Extract to read:
*** Begin section ***

Increasing women labour force participation to 45% by 2020 will help Bangladesh enhance its GDP by 1 percentage point, says World Bank.
According to Bangladesh Bureau of Statistic (BBS) on Labour Force Survey Bangladesh 2013, at the latest only 33.5% women worked in productive sector while men were 81.7%.
From 1999 to 2013, the increase in female participation in the labour force was remarkable with almost 190% rise in the 20-29 age group while 100% growth in 30-39 and 40-49 age groups.
“Despite rise in the number of women joining the labour force, the number of working women is still much lower than their male counterparts,” said the WB in Bangladesh Development Update May 2017 released on Sunday.
World Bank Country Director for Bangladesh, Bhutan and Nepal Qimiao Fan was present at the report launching programme.
“If Bangladesh can raise the female labour force participation rate to 45% by 2020, it will be able to maintain economic growth by 1% above trend through 2020,” it added.
Barriers to women labour force participation are asymmetric household responsibility, human capital deficiency and open discrimination, said WB lead economist Zahid Hussain.
74% women, who responded to the research, said they do not participate in job due to household responsibility.
Zahid stressed right education and vocational training demanded by job markets.

*** End section ***

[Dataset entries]
*** Begin section ***

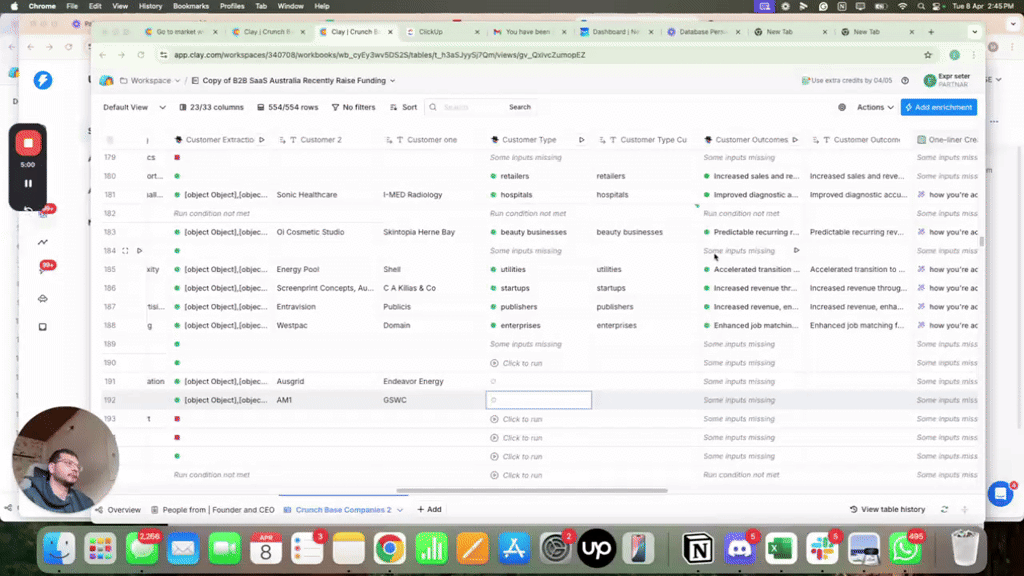Screen dimensions: 1024x576
Task: Click the Add enrichment button
Action: pyautogui.click(x=938, y=107)
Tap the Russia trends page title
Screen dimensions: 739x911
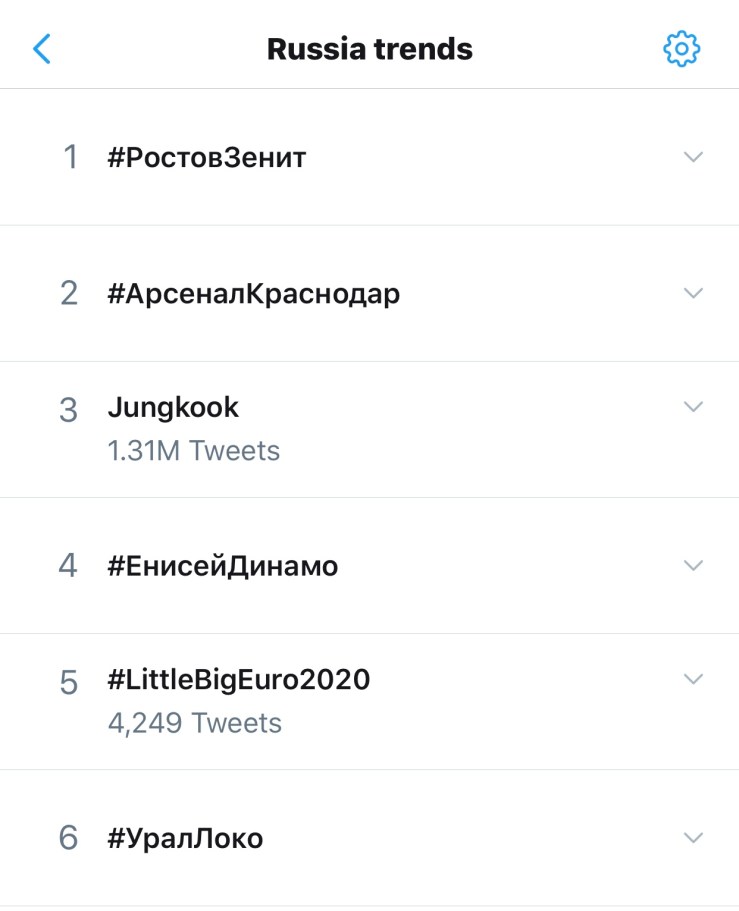click(x=370, y=48)
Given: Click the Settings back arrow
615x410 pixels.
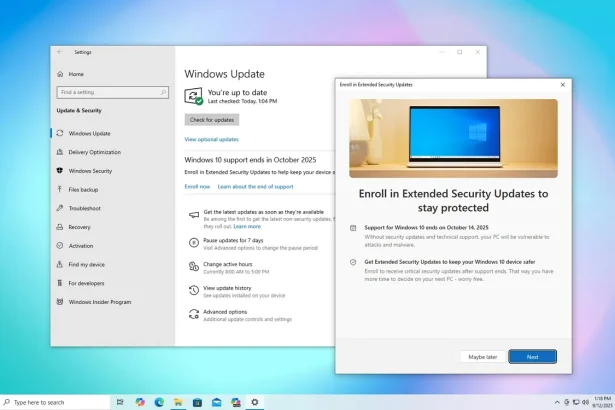Looking at the screenshot, I should click(x=60, y=52).
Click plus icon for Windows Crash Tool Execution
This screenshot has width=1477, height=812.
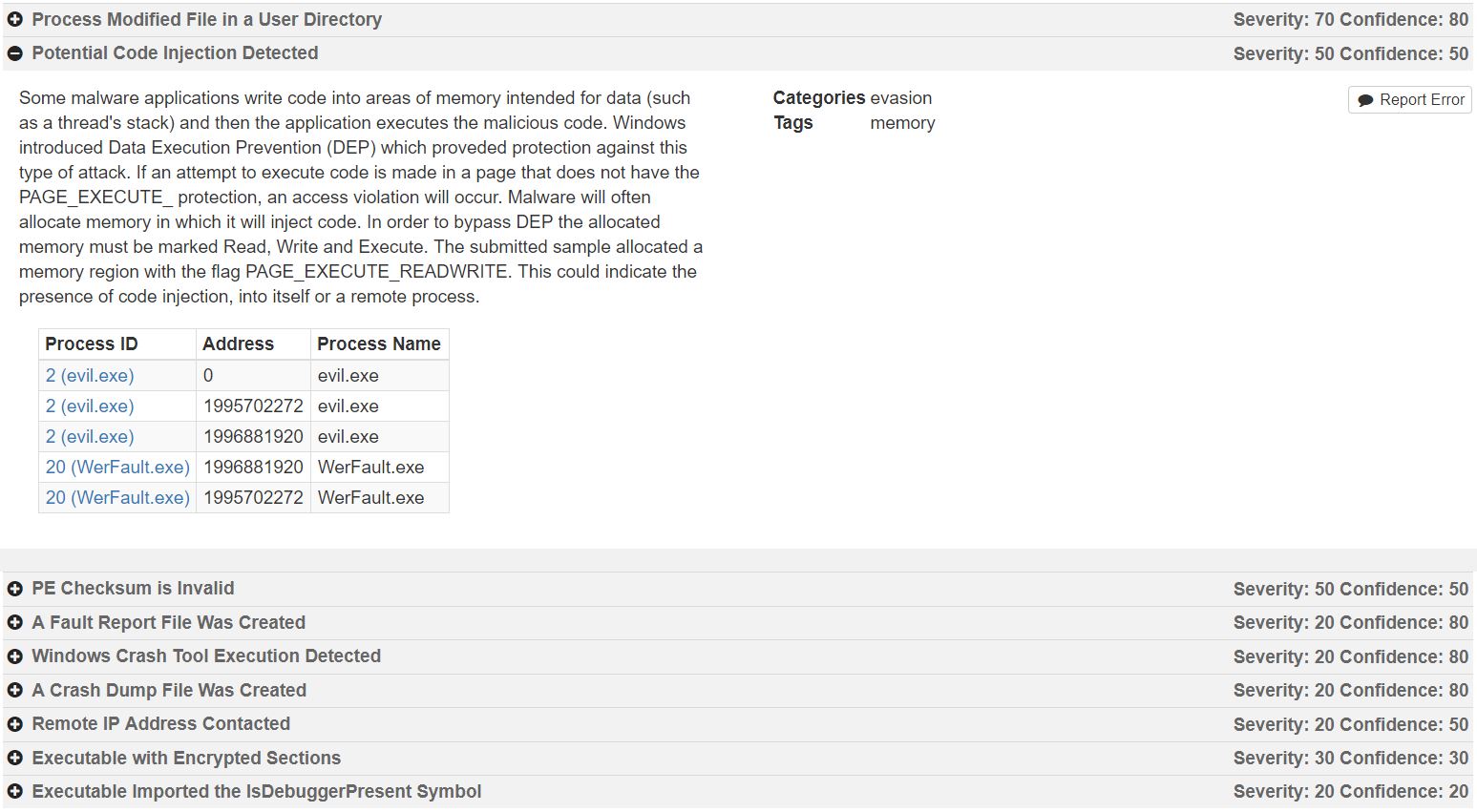pos(15,656)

*** End section ***

Using the article on women's labor force participation in Bangladesh, explain in one to three sentences why most women who responded to the research do not take part in jobs, and give the share who said so.

Household responsibility keeps them from jobs. According to the article, 74% of the women who responded gave this reason.